How the clown got the paste and rolled it, and made Tommy in a mess with it, and how the pie was finished at last, would take too long to tell here; but somehow it was not quite such capital fun as he had expected – it seemed to want the pantomime music or something; and then Tommy was always dreading lest the clown should change his mind at the last minute, and put him in the pie after all.

Even when it was safely in the oven he had another fear lest he should be made to stay and eat it, for it had such very peculiar things in it that it could not be at all nice.
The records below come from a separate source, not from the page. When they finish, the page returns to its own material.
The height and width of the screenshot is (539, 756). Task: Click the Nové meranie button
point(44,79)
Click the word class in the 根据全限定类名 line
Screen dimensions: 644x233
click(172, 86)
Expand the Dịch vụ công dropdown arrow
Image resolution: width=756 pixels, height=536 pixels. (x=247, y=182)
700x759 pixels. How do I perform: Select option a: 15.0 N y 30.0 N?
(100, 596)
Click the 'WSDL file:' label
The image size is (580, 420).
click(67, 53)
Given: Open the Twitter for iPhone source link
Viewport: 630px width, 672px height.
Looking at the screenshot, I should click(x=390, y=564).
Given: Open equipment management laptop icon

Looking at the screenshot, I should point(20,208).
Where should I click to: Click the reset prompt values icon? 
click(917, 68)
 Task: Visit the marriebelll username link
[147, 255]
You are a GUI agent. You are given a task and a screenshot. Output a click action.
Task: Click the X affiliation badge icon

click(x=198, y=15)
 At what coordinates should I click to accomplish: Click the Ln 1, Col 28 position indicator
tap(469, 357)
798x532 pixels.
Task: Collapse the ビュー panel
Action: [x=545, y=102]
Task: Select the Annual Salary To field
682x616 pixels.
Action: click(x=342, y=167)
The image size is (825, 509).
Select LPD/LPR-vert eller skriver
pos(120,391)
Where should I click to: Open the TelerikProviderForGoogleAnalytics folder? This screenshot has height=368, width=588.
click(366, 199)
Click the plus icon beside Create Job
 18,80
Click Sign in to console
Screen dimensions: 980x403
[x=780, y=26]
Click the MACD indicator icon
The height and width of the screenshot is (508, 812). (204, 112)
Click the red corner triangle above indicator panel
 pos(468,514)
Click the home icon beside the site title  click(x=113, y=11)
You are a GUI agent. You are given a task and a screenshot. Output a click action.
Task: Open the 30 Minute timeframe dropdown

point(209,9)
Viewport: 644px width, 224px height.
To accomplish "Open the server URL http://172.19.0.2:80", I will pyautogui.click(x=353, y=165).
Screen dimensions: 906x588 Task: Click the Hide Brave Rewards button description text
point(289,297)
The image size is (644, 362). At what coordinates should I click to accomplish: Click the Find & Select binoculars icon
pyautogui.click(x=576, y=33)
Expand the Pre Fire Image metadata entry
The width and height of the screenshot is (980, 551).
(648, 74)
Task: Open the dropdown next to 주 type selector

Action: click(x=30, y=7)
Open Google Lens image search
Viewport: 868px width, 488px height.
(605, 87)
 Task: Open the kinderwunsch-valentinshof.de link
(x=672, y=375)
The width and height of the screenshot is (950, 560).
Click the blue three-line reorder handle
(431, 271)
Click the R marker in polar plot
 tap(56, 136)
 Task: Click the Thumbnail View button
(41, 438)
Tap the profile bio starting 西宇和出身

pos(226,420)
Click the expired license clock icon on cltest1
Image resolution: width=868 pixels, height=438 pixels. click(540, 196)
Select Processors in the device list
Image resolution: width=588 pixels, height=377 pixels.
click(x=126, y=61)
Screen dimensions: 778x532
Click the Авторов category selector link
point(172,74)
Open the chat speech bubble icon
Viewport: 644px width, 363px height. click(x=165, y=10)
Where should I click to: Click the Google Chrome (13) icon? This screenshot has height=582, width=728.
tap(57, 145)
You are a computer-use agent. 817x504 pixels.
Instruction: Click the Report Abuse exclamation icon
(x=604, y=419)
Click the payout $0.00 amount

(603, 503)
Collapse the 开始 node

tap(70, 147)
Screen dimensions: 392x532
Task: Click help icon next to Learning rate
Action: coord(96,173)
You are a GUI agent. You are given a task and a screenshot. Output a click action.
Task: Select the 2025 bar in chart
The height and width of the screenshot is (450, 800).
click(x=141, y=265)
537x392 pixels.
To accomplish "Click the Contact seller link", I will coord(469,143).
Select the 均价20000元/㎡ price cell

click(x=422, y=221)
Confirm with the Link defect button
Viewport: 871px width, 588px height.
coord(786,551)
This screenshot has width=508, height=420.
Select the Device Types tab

Fortunately, as soon as it was put away the clown seemed to weary of it himself.

'Let me and you go and take a walk,' he suggested.

Tommy caught at the proposal, for he was fast becoming afraid of the clown, and felt really glad to get him out of the house; so he got his cap, and the clown put on a brown overcoat and a tall hat, under which his white and red face looked stranger than ever, and they sallied forth together.

Once Tommy would have thought it a high privilege to be allowed to go out shopping with a clown; but, if the plain truth must be told, he did not enjoy himself so very much after all. People seemed to stare at them so, for one thing, and he felt almost ashamed of his companion, whose behaviour was outrageously ridiculous. They went to all the family tradesmen, to whom Tommy was, of course, well known, and the clown would order the most impossible things, and say they were for Tommy! Once he even pushed him into a large draper's shop, full of pretty and contemptuous young ladies, and basely left him to explain his presence as he could.

But it was worse when they happened to meet an Italian boy with a tray of plaster images on his head.

'Here's a lark!' said the clown, and elbowed Tommy against him in such a way that the tray slipped and all the images fell to the ground with a crash.

It was certainly amusing to see all the pieces rolling about; but, while Tommy was still laughing, the boy began to howl and denounce him to the crowd which gathered round them. The crowd declared that it was a shame, and that Tommy ought to be made to pay for it; and no one said so more loudly and indignantly than the clown!

Before he could escape he had to give his father's name and address, and promise that he would pay for the damage, after which he joined the clown (who had strolled on) with a heavy heart, for he knew that that business would stop all his pocket-money for years after he was grown up! He even ventured to reproach his friend: 'I shan't sneak of you, of course, he said, 'but you know you did it!' The clown's only answer to this was a reproof for telling wicked stories.

At last they passed a confectioner's, and the clown suddenly remembered that he was hungry, so they went in, and he borrowed sixpence from Tommy, which he spent in buns.

He ate them all himself slowly, and was so very quiet and well-behaved all the time that Tommy hoped he was sobering down. They had gone a little way from the shop when he found that the clown was eating tarts.

'You might give me one,' said Tommy; and the clown, after looking over his shoulder, actually gave him all he had left, filling his pocket with them, in fact.

'I never saw you buy them,' he said wonderingly, which the clown said was very peculiar; and just then an attendant came up breathlessly.

'You forgot to pay for those tarts,' she said.

The clown replied that he never took pastry. She insisted that they were gone, and he must have taken them.

'It wasn't me, please,' said the clown; 'it was this little boy done it. Why, he's got a jam tart in his pocket now. Where's a policeman?'

Tommy was so thunderstruck by this treachery that he could say nothing. It was only what he might have expected, for had not the clown served the pantaloon exactly the same the night before? But that did not make the situation any the funnier now, particularly as the clown made such a noise that two real policemen came hurrying up.

Tommy did not wait for them. No one held him, and he ran away at the top of his speed. What a nightmare sort of run it was! – the policemen chasing him, and the clown urging them on at the top of his voice. Everybody he passed turned round and ran after him too.

Still he kept ahead. He was surprised to find how fast he could run, and all at once he remembered that he was running the opposite way from home. Quick as thought he turned up the first street he came to, hoping to throw them off the scent and get home by a back way.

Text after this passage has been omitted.